The amendment suggests that one defendant could play off another in introducing evidence or questions about the complainant's previous sexual behaviour. We do not think that that is appropriate. The provision in subsection (5) is intended to allow a defendant to rebut evidence introduced by the prosecution against him. The prosecution's ability to put forward evidence about the sexual history of the complainant is unfettered; it is only fair to the defendant therefore to allow him to introduce evidence or questioning on the grounds of rebuttal, if the court so agrees. Any defendant wishing to introduce sexual behaviour evidence would have to apply to the court for leave. If the court gave leave to one defendant under subsection (3), it could theoretically give leave to another who wished to introduce evidence which suggested something different if it was relevant to his case. That is theoretically possible, but it is perhaps difficult to conceive in practice.
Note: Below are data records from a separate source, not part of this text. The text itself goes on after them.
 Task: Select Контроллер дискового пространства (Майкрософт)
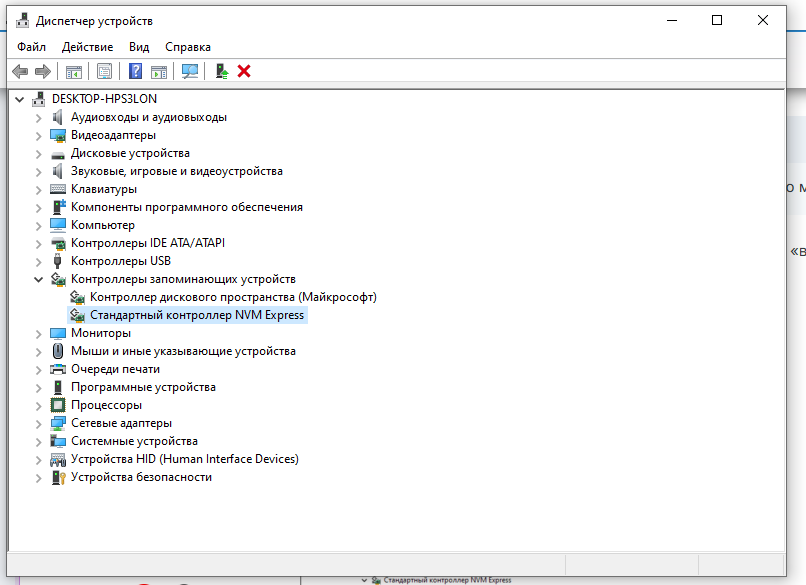(x=232, y=297)
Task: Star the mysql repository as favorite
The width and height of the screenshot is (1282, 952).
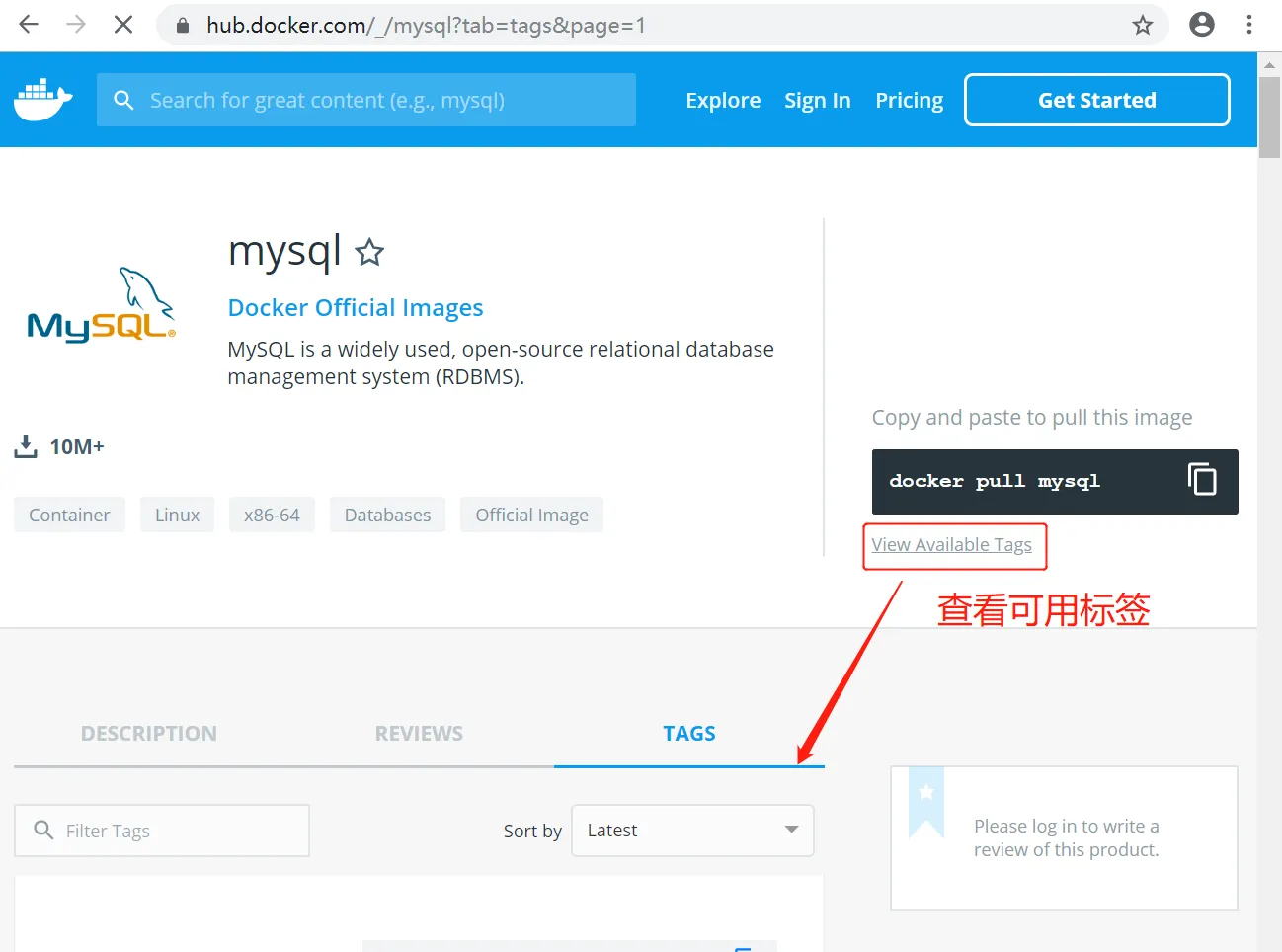Action: tap(369, 252)
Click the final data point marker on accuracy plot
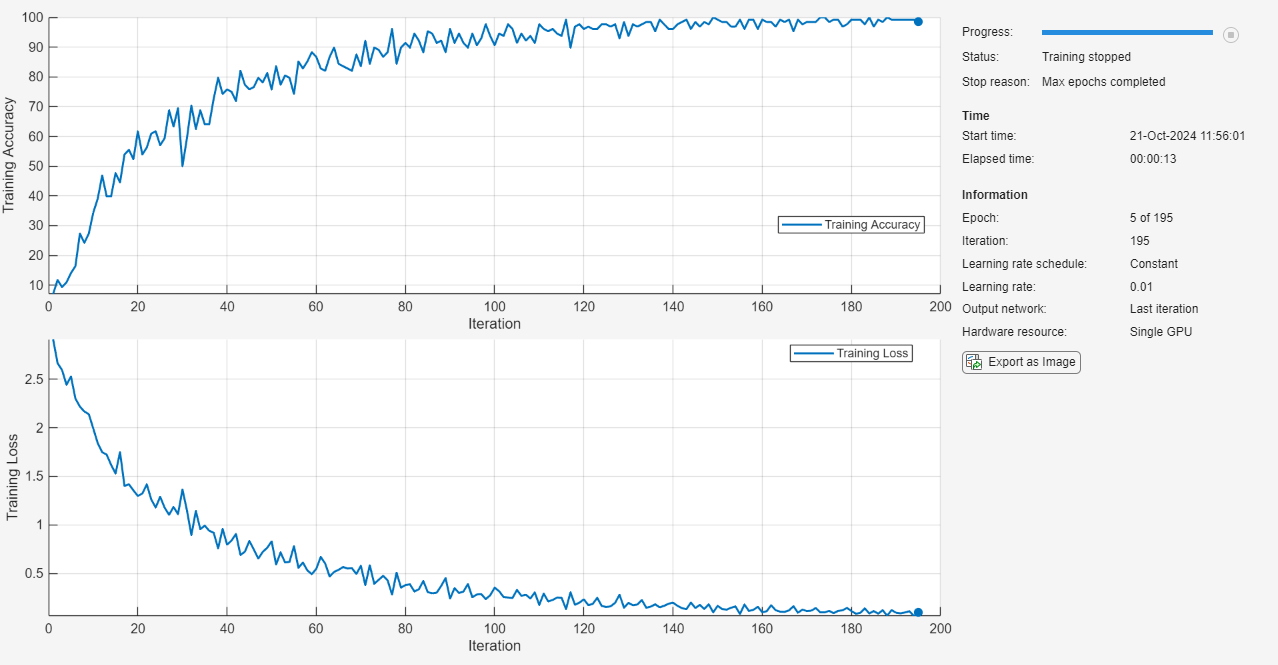 pyautogui.click(x=918, y=21)
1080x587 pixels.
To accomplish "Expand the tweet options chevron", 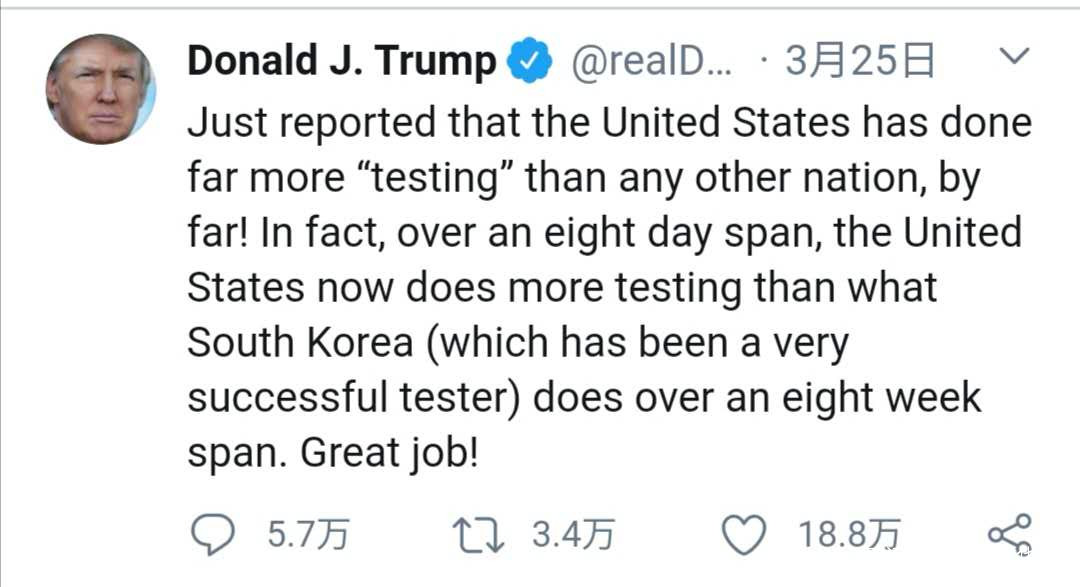I will pos(1014,56).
The defendant should be able, in the interests of justice, to rebut evidence that the prosecution has introduced with the aim of showing that he committed the crime; there is no need for him to be able to rebut his co-defendant's evidence. The defendant does not need to prove or disprove anything that his co-defendant has said.

An unintended effect of these amendments would be that, in giving leave under the suggested new subsection (5A), the courts would not have to consider whether the question or evidence was intended to impugn the complainant's credibility or whether, as I said earlier, it related to a specific instance or instances of behaviour. For the reasons I spelled out earlier today, that cannot be right.

Lord Cope of Berkeley: The Minister has set out in some detail his response to these amendments. I shall need to consider what he has said. In the meantime, I beg leave to withdraw the amendment.

Amendments, by leave, withdrawn.

[Amendments Nos. 115 to 123 not moved.]

Lord Cope of Berkeley moved Amendment No. 124:

Page 29, line 5, at end insert--
("( ) Where evidence or questioning is or has been allowed or admitted in terms of this section, the court may at any time limit as it thinks fit the extent of the evidence or the questioning.").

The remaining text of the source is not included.